On 10/23/2018 2:56 PM, Frank Schilder wrote:
Dear David and Igor,

thank you very much for your help. I have one more question about chunk sizes 
and data granularity on bluestore and will summarize the information I got on 
bluestore compression at the end.

1) Compression ratio
---

Following Igor's explanation, I tried to understand the numbers for 
compressed_allocated and compressed_original and am somewhat stuck with 
figuring out how bluestore arithmetic works. I created a 32GB file of zeros 
using dd with write size bs=8M on a cephfs with

ceph.dir.layout="stripe_unit=4194304 stripe_count=1 object_size=4194304 
pool=con-fs-data-test"

The data pool is an 8+2 erasure coded pool with properties

pool 37 'con-fs-data-test' erasure size 10 min_size 9 crush_rule 11 
object_hash rjenkins pg_num 900 pgp_num 900 last_change 9970 flags 
hashpspool,ec_overwrites stripe_width 32768 compression_mode aggressive 
application cephfs

As I understand EC pools, a 4M object is split into 8x0.5M data shards that are 
stored together with 2x0.5M coding shards on one OSD each. So, I would expect a 
full object write to put a 512K chunk on each OSD in the PG. Looking at some 
config options of one of the OSDs, I see:

"bluestore_compression_max_blob_size_hdd": "524288",
"bluestore_compression_min_blob_size_hdd": "131072",
"bluestore_max_blob_size_hdd": "524288",
"bluestore_min_alloc_size_hdd": "65536",

>From this, I would conclude that the largest chunk size is 512K, which also 
>equals compression_max_blob_size. The minimum allocation size is 64K for any 
>object. What I would expect now is, that the full object writes to cephfs 
>create chunk sizes of 512M per OSD in the PG, meaning that with an all-zero 
>file I should observe a compresses_allocated ratio of 64K/512K=0.125 instead 
>of the 0.5 reported below. It looks like that chunks of 128K are written 
>instead of 512K. I'm happy with the 64K granularity, but the observed maximum 
>chunk size seems a factor of 4 too small.
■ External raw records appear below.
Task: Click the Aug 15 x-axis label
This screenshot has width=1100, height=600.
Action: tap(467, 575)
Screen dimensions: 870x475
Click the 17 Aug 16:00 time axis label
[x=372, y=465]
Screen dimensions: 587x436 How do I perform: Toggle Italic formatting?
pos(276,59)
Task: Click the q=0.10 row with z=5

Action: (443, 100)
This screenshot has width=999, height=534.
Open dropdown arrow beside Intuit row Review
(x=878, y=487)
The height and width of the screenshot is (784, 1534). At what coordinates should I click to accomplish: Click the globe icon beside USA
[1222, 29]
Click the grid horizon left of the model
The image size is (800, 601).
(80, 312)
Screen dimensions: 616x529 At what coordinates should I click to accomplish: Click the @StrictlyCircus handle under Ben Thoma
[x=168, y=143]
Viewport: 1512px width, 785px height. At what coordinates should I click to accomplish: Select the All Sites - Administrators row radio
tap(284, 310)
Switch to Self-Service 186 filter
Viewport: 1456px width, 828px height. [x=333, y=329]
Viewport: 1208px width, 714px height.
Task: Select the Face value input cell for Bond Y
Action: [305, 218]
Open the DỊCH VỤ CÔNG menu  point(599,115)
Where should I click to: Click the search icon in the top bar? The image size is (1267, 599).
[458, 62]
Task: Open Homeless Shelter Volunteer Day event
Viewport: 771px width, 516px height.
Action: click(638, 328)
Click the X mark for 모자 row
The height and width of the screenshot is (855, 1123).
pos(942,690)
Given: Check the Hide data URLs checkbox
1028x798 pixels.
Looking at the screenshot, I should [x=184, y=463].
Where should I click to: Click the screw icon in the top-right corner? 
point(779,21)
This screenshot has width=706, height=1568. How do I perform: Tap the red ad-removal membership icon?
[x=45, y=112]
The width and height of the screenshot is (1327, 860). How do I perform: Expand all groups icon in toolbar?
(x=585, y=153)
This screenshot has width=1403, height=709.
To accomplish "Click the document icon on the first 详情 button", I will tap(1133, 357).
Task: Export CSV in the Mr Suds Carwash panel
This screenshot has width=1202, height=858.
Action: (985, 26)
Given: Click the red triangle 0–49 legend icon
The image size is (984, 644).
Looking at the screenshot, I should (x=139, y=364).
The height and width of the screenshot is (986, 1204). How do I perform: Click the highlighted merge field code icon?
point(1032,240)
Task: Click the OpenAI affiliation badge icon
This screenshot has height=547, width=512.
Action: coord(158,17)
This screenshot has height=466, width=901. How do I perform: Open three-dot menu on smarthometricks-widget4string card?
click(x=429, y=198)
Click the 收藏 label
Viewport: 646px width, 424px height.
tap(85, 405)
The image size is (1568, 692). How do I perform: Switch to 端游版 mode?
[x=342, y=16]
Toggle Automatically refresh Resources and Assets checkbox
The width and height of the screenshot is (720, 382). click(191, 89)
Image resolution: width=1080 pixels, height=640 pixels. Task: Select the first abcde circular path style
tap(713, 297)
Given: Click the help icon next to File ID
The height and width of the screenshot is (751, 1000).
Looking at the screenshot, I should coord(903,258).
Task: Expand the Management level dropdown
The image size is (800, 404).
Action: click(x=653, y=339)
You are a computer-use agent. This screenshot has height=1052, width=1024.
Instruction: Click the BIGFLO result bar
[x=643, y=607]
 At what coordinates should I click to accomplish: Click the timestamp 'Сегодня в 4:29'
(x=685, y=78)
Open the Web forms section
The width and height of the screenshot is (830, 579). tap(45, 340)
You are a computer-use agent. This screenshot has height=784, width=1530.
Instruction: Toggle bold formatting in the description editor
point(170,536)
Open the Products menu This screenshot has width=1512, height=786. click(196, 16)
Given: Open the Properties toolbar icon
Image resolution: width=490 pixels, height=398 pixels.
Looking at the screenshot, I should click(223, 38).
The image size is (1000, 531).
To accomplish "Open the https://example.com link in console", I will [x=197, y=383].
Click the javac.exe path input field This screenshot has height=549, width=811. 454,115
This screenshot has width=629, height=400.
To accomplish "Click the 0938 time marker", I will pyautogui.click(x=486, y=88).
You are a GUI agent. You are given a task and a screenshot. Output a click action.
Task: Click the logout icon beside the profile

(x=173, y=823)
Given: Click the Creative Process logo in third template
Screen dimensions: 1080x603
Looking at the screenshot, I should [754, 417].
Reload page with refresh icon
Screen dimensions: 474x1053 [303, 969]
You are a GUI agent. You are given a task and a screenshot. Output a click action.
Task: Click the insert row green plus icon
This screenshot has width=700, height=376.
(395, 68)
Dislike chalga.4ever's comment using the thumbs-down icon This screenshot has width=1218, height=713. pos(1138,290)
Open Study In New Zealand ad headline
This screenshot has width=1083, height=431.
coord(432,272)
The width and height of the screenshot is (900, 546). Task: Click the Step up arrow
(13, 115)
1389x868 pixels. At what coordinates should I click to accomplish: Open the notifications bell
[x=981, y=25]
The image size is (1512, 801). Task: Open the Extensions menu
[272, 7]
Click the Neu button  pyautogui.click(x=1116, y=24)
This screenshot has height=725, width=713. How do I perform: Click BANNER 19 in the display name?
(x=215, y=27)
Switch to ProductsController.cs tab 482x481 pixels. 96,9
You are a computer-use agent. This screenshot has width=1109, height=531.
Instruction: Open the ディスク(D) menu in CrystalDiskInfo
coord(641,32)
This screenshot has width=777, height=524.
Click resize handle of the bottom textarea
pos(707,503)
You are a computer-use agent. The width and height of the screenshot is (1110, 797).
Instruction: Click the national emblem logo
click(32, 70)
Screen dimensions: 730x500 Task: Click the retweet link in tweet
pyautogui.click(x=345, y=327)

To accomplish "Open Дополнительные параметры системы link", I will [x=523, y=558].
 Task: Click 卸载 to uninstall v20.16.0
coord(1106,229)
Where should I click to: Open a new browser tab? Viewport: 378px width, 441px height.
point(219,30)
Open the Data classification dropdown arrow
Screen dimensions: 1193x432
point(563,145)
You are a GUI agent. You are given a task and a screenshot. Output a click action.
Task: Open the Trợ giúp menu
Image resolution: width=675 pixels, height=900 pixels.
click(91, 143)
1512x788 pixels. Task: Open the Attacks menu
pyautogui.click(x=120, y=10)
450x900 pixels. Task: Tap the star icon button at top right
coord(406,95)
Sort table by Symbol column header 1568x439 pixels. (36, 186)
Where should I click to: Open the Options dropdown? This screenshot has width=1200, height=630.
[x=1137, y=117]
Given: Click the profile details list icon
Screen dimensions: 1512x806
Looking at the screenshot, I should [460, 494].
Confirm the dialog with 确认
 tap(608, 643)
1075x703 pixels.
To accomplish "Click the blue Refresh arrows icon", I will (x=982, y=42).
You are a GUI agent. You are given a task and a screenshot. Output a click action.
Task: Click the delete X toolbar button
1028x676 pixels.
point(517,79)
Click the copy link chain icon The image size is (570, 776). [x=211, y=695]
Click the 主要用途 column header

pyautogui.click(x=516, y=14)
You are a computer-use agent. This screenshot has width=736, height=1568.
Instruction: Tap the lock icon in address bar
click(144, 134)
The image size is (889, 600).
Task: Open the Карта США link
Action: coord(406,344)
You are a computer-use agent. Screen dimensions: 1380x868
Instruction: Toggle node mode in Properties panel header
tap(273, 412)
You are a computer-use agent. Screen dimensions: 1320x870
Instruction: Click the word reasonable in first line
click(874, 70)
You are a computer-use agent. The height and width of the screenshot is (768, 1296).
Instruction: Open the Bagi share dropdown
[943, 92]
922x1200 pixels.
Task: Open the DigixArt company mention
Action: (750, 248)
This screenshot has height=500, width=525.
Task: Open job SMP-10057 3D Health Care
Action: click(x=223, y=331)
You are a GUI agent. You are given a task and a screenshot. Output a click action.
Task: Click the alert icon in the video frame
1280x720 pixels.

Where am I going wrong, what am I overlooking?
Please note how selection whether to use compression_max_blob_size or 
compression_min_blob_size is performed.

Max blob size threshold is mainly for objects that are tagged with flags 
indicating non-random access, e.g. sequential read and/or write, immutable, 
append-only etc.
Here is how it's determined in the code:
  if ((alloc_hints & CEPH_OSD_ALLOC_HINT_FLAG_SEQUENTIAL_READ) &&
  (alloc_hints & CEPH_OSD_ALLOC_HINT_FLAG_RANDOM_READ) == 0 &&
  (alloc_hints & (CEPH_OSD_ALLOC_HINT_FLAG_IMMUTABLE |
  CEPH_OSD_ALLOC_HINT_FLAG_APPEND_ONLY)) &&
  (alloc_hints & CEPH_OSD_ALLOC_HINT_FLAG_RANDOM_WRITE) == 0) {
dout(20) << __func__ << " will prefer large blob and csum sizes" << dendl;

This is done to minimize the overhead during future random access since it will 
need full blob decompression.
Hence min blob size is used for regular random I/O. Which is probably you case 
as well.
You can check bluestore log (once its level is raised to 20) to confirm this. 
E.g. by looking for the following line output:
  dout(20) << __func__ << " prefer csum_order " << wctx->csum_order
   << " target_blob_size 0x" << std::hex << wctx->target_blob_size
   << std::dec << dendl;

So you can simply increase bluestore_compression_min_blob_size_hdd if you want 
longer compressed chunks.
With the above-mentioned penalty on subsequent access though.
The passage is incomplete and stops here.